▸ **Aim of the task**:
Pull every line containing the word "Given" from the records.

*** Opening Data records ***

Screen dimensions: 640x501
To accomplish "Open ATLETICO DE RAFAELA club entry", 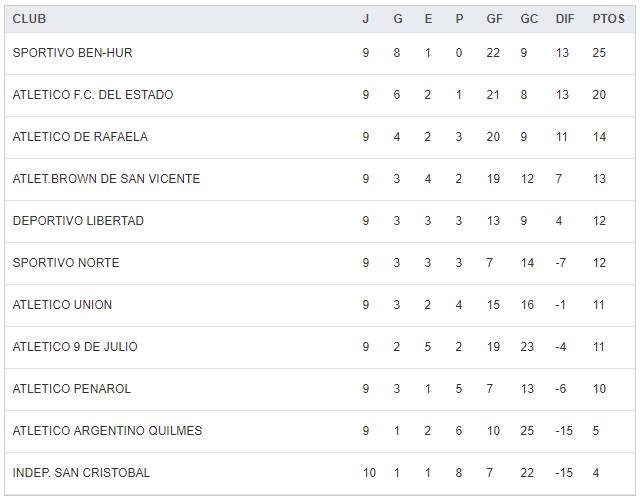I will pyautogui.click(x=80, y=137).
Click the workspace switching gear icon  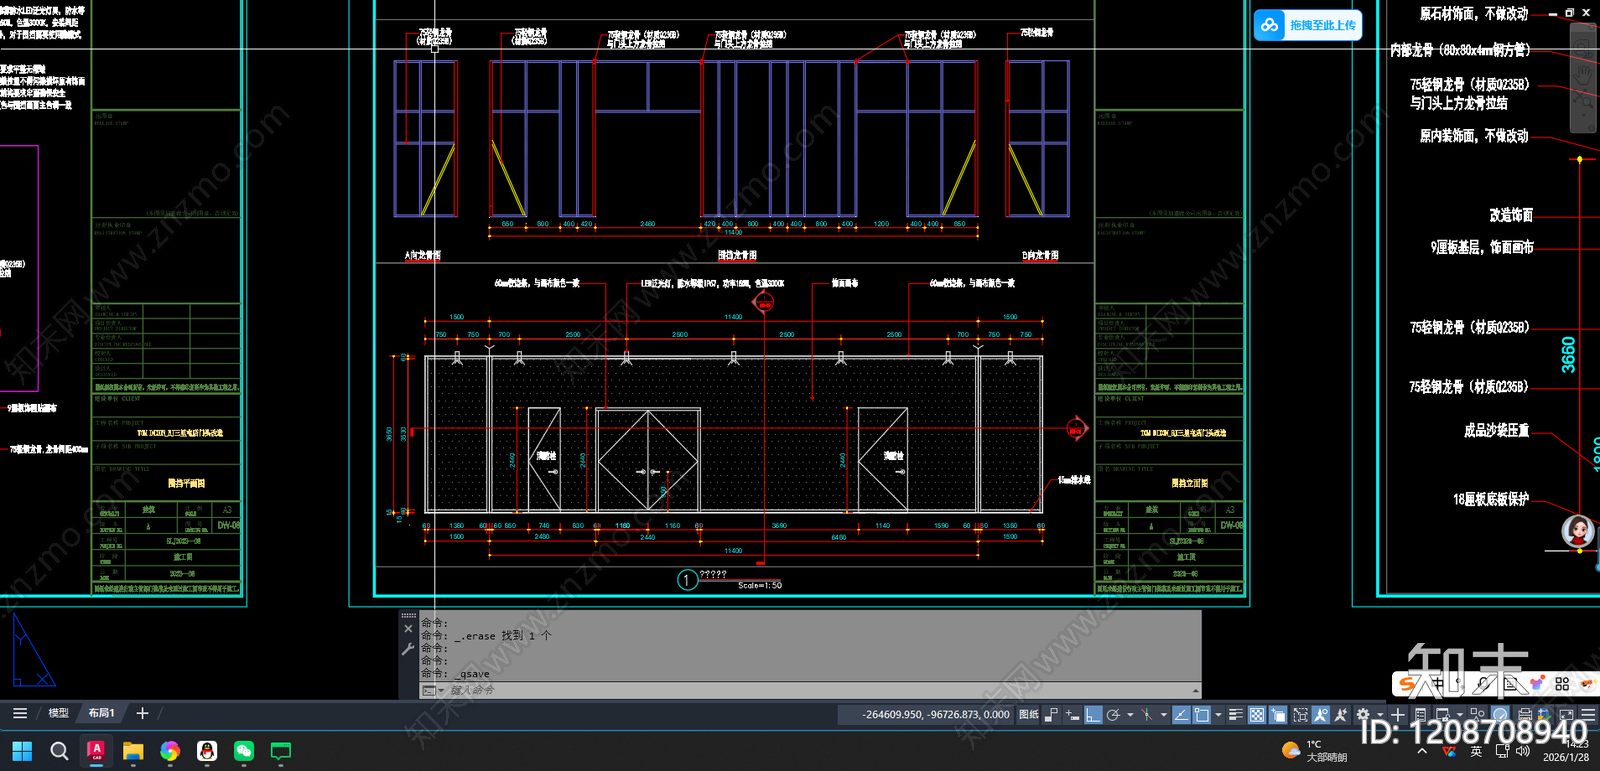(1362, 714)
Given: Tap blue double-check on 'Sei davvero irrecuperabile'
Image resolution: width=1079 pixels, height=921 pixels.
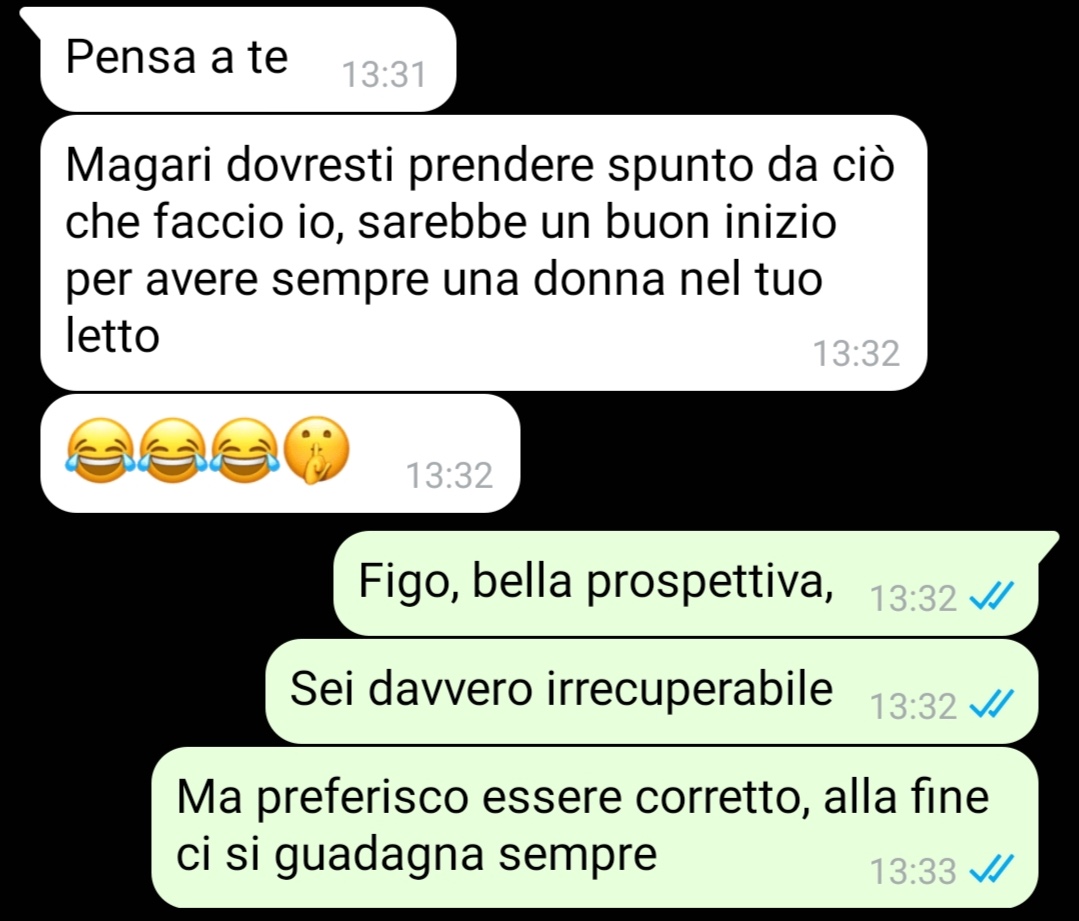Looking at the screenshot, I should pyautogui.click(x=992, y=704).
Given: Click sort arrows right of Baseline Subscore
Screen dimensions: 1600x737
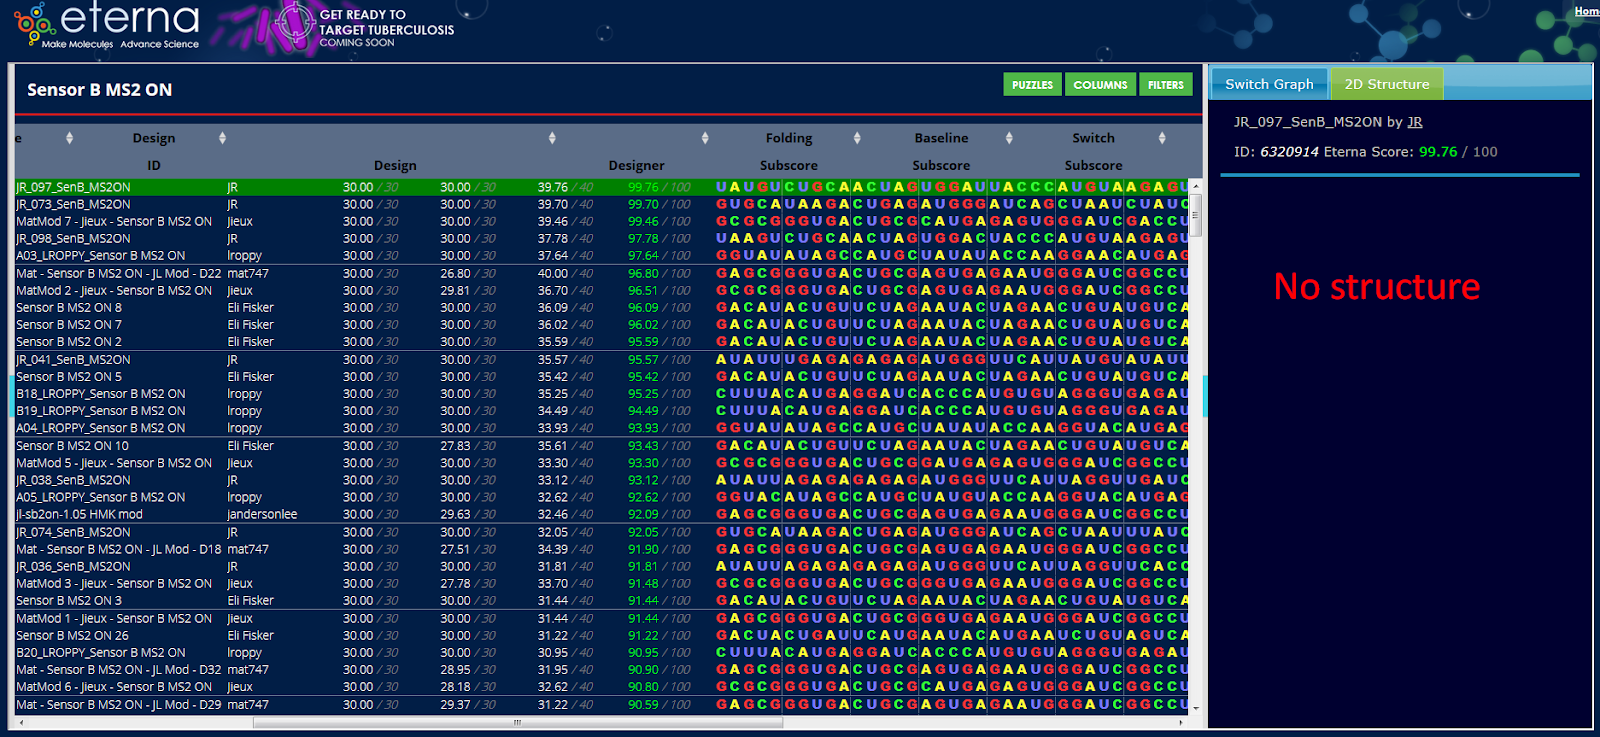Looking at the screenshot, I should 1009,138.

*** Closing Data records ***

▸ **Solution to this task**:
Given: Tap blue double-check on 'Sei davvero irrecuperabile'
Given: Click sort arrows right of Baseline Subscore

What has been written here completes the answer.